**About this task**
Give the line containing "Image resolution: width=1084" again, exactly, along with all later lines of the entries, through the last one.
(Beginning of Supplied records)
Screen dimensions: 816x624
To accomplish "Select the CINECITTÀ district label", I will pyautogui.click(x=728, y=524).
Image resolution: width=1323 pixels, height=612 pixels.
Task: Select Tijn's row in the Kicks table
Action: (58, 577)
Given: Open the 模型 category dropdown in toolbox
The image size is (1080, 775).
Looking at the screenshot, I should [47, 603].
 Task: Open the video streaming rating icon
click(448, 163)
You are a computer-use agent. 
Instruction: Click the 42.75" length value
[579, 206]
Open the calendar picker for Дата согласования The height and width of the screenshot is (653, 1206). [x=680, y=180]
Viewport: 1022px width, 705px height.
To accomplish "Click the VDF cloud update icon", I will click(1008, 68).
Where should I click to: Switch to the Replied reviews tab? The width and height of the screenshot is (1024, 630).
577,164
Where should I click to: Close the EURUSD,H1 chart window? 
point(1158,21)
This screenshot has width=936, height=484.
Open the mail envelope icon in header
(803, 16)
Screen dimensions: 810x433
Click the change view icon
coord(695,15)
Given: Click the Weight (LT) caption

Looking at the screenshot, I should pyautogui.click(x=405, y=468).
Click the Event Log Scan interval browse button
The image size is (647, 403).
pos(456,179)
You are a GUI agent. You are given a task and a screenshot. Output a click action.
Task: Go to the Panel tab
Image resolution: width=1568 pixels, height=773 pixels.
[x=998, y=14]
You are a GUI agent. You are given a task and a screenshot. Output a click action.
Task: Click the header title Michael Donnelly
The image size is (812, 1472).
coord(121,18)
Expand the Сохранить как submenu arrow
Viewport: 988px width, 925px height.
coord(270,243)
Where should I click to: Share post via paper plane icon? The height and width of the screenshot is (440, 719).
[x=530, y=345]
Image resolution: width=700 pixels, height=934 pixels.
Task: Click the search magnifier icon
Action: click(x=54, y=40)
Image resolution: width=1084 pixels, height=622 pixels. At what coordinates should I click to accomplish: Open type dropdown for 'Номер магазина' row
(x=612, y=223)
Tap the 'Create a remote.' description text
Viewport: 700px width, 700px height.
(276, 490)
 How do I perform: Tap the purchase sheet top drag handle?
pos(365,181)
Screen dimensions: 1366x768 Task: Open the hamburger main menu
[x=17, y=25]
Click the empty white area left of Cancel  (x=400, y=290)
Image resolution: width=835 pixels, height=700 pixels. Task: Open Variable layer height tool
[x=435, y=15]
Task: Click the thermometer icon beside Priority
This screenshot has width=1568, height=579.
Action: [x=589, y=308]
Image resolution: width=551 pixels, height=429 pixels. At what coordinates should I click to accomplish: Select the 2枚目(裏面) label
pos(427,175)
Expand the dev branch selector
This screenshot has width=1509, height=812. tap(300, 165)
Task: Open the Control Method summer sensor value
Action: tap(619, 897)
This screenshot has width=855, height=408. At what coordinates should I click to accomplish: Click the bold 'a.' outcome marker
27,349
(End of Supplied records)
**Response below**
Image resolution: width=1084 pixels, height=622 pixels. At what coordinates should I click to accomplish: Open type dropdown for 'Номер магазина' row
(x=612, y=223)
Tap the 'Create a remote.' description text
Viewport: 700px width, 700px height.
(276, 490)
 How do I perform: Tap the purchase sheet top drag handle?
pos(365,181)
Screen dimensions: 1366x768 Task: Open the hamburger main menu
[x=17, y=25]
Click the empty white area left of Cancel  (x=400, y=290)
Image resolution: width=835 pixels, height=700 pixels. Task: Open Variable layer height tool
[x=435, y=15]
Task: Click the thermometer icon beside Priority
This screenshot has width=1568, height=579.
Action: [x=589, y=308]
Image resolution: width=551 pixels, height=429 pixels. At what coordinates should I click to accomplish: Select the 2枚目(裏面) label
pos(427,175)
Expand the dev branch selector
This screenshot has width=1509, height=812. tap(300, 165)
Task: Open the Control Method summer sensor value
Action: tap(619, 897)
This screenshot has width=855, height=408. At what coordinates should I click to accomplish: Click the bold 'a.' outcome marker
27,349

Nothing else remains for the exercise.